1. The problem statement, all variables and given/known data

y' + (2/t)y = cos(t) / t^2 initial cond: y(pi) = 0 .... t>0

2. Relevant equations
integrating factor is t^2

so.. integ (yt^2)' = integ cos (t)

= yt^2 = -sin (t) + c

y = ( -sin (t) /t^2 ) + c

..this brings up my first question.. when i divided through by t^2 to isolate y, am i correct in saying that I dont need to also divide c by t^2, because a constant divided by a constant is still just another constant.. right?

so .. with that assumption...

0 = ( - sin (pi) / pi^2 )+ c

0 = ( - 0 / pi^2 ) + c
0 = c

this where im stuck, because i realize IC said that t>0.. but what does it mean to apply that IC to the equation?? Does this lead to an actual value for c somehow? thanks
edit: if it says that t = pi .. that is, y(pi) = 0 .. then why would it also say t>0 ?? pi is clearly bigger than zero, so why the added condition?

3. The attempt at a solution
1. The problem statement, all variables and given/known data

2. Relevant equations

3. The attempt at a solution

2. Apr 11, 2010

### Staff: Mentor

Mistake in the line above.
No, you are not correct.
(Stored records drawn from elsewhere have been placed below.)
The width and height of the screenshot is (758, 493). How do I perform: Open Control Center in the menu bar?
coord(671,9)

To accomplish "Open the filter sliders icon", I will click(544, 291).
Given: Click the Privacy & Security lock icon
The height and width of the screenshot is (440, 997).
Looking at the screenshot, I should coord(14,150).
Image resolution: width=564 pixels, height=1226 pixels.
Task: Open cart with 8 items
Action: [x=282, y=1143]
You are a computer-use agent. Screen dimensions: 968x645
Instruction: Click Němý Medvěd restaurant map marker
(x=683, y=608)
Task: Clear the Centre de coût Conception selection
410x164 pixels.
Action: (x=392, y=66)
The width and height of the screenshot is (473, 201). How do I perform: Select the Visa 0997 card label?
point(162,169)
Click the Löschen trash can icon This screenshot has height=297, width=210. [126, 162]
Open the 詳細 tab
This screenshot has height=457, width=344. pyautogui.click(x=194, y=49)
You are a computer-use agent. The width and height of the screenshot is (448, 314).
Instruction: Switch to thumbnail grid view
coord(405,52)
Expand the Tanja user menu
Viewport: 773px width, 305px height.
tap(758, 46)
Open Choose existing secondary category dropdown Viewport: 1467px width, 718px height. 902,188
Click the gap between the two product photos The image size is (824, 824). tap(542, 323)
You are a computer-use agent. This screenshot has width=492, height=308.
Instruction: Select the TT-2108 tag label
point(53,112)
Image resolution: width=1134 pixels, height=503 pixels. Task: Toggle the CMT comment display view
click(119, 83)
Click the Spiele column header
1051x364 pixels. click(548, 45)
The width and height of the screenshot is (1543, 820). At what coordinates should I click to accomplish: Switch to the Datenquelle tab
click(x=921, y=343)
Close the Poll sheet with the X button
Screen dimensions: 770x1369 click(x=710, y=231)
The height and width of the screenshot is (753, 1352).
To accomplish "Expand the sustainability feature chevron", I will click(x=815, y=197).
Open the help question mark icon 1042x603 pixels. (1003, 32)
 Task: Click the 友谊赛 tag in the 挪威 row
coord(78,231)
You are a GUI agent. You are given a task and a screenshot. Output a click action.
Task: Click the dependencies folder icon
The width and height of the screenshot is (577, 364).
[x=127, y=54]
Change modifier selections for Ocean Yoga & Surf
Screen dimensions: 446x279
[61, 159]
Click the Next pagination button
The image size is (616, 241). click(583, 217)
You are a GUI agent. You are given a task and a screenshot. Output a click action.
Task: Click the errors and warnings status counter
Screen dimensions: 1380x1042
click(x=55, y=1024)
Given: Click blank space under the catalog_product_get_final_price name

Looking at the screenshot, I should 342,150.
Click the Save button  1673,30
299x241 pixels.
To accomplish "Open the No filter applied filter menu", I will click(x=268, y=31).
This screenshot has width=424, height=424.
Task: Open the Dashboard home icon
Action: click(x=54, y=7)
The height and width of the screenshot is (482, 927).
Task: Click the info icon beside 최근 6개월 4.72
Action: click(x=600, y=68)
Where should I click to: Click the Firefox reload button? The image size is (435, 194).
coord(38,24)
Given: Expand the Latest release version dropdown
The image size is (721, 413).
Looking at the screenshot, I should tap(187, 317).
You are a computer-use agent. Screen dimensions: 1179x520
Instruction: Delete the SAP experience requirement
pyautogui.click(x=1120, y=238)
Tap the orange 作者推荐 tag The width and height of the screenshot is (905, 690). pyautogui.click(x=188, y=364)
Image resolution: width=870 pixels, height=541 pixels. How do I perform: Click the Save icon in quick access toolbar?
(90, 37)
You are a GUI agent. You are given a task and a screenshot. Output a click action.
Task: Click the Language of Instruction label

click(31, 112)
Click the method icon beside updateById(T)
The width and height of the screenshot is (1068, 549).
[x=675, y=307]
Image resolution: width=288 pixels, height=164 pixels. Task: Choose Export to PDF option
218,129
You need to divide c by t^2 -- t^2 is not a constant.
Because the diff. equation is undefined for t = 0.

3. Apr 11, 2010

### darryw

yt^2 = sin(t) + c

y = sin(t) / t^2 + c/t^2

IC: y(pi) = 0

0 = 0 / pi^2 + c/pi^2

c = 0(pi^2)

c = 0

i understand why it is undefined at zero but Im not grasping how to apply that info to solve the equation. thanks for any more help

4. Apr 11, 2010

### Staff: Mentor

You don't need to apply the information that t > 0. And you almost there with the solution.

You have y = sin(t) / t^2 + c/t^2 and c = 0, so y = ?

5. Apr 11, 2010

### darryw

if t = 0 then i can cancel last term

y = sin(t) / t^2

that is the solution to the problem?

6. Apr 11, 2010

### Staff: Mentor

No, t can't be zero.

You have y(t) = sin(t) / t^2 + C/t^2 and y(pi) = 0, so
0 = y(pi) = sin(pi)/t^2 + C/t^2
==> C/t^2 = 0 ==> C = 0

So y(t) = sin(t) / t^2, and we still have the restriction that t > 0.

7. Apr 12, 2010

### HallsofIvy

Staff Emeritus
You mean "if c= 0". And you should include "t> 0" in your solution:

y= sin(t)/t^2, t> 0.

Since the differential equation does not hold at 0, not only can t not be 0 but you cannot continue the solution to negative values of t.